**The task**
The answer must consist of every line below that holds the word "panel".

○ ○ ○ ○ ○ ○ ○

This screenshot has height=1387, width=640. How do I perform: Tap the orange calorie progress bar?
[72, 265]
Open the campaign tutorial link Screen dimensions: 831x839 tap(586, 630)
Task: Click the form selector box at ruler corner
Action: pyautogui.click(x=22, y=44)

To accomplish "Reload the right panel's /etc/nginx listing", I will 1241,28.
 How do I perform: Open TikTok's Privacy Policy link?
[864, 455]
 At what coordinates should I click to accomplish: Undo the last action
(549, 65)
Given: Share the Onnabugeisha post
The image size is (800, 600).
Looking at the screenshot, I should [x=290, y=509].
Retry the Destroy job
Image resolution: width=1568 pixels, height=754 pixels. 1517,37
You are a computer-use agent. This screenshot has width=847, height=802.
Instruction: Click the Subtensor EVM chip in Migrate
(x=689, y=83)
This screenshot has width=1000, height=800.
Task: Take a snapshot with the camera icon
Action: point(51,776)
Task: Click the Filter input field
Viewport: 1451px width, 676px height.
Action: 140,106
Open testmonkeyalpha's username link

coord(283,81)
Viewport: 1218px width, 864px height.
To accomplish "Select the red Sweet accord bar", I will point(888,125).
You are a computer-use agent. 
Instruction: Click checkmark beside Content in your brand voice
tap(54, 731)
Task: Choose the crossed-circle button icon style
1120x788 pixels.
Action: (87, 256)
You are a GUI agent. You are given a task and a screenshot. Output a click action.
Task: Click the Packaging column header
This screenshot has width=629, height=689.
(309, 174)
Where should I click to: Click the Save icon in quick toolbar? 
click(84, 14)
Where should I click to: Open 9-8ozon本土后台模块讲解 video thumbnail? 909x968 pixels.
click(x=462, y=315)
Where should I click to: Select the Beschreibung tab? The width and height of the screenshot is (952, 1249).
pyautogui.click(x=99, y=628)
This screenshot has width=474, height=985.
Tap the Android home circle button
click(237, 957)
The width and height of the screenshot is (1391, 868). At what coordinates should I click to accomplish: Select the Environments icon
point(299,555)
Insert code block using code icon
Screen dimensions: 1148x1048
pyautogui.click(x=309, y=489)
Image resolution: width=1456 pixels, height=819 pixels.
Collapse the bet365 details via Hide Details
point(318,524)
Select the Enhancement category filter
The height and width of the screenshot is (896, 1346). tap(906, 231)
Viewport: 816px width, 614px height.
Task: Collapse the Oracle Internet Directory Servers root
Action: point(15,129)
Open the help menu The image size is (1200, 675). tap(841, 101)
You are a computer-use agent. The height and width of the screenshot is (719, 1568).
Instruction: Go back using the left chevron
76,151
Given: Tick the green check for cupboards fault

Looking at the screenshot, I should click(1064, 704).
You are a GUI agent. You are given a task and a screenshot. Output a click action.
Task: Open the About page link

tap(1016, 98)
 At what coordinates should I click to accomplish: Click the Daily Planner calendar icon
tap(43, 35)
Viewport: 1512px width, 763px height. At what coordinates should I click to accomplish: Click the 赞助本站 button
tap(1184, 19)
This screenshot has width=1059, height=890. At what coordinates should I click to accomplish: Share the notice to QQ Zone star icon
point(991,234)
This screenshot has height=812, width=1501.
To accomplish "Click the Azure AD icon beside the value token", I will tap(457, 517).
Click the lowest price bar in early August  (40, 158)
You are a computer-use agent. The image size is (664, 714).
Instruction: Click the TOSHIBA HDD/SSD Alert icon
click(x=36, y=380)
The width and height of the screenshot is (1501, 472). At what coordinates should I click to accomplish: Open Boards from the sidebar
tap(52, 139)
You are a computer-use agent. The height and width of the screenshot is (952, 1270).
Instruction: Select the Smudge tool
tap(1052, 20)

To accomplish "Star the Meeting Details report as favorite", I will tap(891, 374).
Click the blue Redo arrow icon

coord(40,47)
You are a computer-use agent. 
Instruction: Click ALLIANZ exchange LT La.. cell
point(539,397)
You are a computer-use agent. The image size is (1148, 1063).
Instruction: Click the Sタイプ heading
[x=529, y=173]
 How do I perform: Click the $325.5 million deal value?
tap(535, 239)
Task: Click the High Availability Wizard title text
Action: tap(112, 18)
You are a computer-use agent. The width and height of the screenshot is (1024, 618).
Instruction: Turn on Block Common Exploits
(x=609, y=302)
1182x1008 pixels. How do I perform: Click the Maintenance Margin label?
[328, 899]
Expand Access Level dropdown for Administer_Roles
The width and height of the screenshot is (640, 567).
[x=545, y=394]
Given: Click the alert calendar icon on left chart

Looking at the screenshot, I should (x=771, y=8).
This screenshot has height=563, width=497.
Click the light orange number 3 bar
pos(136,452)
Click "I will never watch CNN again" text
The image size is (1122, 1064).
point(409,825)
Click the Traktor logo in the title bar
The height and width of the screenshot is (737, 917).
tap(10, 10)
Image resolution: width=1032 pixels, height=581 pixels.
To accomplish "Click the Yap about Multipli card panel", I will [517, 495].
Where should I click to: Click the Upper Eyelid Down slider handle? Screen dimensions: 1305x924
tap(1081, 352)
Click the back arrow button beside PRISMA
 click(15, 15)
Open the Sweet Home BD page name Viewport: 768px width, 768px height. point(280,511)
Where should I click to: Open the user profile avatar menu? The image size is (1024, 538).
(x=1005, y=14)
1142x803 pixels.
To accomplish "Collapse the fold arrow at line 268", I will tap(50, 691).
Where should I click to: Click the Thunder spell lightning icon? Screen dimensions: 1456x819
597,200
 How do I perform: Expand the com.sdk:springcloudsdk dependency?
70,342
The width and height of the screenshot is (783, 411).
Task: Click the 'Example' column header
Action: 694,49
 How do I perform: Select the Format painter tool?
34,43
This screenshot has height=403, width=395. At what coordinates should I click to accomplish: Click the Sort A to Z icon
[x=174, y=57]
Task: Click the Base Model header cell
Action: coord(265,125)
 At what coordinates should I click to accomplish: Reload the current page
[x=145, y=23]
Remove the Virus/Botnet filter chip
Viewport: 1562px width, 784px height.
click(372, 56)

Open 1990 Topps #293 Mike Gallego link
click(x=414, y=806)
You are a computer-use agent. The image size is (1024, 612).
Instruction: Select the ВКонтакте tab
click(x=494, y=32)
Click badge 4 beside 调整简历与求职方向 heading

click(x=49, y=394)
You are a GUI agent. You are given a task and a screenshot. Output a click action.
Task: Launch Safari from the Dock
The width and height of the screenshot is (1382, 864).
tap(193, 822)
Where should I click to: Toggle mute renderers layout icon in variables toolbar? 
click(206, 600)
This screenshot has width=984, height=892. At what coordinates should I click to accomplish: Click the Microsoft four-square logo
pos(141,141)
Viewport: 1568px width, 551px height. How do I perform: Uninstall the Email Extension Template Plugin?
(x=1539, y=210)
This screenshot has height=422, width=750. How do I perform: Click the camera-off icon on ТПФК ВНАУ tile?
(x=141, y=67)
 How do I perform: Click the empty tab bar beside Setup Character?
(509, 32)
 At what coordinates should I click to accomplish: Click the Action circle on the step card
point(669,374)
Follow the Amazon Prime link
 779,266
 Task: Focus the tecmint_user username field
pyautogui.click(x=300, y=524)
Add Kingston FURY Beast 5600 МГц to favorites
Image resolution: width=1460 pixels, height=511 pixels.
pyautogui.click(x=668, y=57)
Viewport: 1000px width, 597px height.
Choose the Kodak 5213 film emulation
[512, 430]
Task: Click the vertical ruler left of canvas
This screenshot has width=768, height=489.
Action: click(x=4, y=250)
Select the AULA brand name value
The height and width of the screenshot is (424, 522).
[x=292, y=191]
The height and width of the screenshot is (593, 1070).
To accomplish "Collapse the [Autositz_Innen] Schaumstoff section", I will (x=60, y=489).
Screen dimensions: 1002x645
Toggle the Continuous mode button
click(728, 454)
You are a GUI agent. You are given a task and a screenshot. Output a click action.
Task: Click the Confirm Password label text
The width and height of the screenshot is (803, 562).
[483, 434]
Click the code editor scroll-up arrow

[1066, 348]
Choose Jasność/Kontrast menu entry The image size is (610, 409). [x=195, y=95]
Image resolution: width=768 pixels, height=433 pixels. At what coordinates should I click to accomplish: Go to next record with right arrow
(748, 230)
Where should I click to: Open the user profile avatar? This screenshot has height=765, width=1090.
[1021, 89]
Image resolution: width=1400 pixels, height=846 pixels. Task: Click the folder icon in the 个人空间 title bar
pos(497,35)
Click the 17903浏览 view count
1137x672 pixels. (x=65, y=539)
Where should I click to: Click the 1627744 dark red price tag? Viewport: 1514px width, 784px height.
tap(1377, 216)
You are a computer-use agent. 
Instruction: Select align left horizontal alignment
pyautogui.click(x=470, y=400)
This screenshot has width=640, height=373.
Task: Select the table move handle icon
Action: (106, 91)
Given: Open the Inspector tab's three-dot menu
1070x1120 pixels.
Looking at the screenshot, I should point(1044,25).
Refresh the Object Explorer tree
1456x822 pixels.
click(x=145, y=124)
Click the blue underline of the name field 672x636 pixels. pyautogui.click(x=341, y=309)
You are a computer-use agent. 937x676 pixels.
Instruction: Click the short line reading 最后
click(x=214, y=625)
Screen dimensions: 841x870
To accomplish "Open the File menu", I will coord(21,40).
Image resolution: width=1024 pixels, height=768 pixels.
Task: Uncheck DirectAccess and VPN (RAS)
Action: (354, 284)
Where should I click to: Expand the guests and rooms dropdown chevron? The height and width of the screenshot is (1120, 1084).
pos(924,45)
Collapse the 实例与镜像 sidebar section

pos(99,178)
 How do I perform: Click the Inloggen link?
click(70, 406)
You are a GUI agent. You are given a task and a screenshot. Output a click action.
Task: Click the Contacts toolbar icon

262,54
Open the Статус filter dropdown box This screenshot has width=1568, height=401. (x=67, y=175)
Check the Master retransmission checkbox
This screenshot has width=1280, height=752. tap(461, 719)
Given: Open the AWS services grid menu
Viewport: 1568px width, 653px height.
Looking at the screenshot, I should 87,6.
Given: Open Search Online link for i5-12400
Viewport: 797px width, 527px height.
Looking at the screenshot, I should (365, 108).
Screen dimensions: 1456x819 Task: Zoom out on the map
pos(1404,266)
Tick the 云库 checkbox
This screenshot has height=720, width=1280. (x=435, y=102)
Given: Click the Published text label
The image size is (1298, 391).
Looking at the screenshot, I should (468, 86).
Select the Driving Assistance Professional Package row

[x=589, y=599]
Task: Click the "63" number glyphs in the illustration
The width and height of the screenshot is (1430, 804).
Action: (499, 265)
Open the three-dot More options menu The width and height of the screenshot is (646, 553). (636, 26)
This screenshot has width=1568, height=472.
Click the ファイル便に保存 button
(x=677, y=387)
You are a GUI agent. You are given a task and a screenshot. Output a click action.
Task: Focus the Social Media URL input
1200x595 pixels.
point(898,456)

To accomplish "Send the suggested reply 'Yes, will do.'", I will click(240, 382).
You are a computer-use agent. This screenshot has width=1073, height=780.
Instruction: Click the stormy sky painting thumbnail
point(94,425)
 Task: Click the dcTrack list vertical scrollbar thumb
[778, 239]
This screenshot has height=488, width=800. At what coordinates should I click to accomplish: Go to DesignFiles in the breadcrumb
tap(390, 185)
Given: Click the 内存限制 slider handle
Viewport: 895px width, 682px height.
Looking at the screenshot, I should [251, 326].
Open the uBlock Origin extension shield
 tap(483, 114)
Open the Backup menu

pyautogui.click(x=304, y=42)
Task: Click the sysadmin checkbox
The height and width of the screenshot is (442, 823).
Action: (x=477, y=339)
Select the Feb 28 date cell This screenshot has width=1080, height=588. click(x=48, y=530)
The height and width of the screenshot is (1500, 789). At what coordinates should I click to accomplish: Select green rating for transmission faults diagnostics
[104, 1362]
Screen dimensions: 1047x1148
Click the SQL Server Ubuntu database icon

○ ○ ○ ○ ○ ○ ○

**Solution for this problem**
To accomplish "Reload the right panel's /etc/nginx listing", I will 1241,28.
To accomplish "Click the Yap about Multipli card panel", I will [517, 495].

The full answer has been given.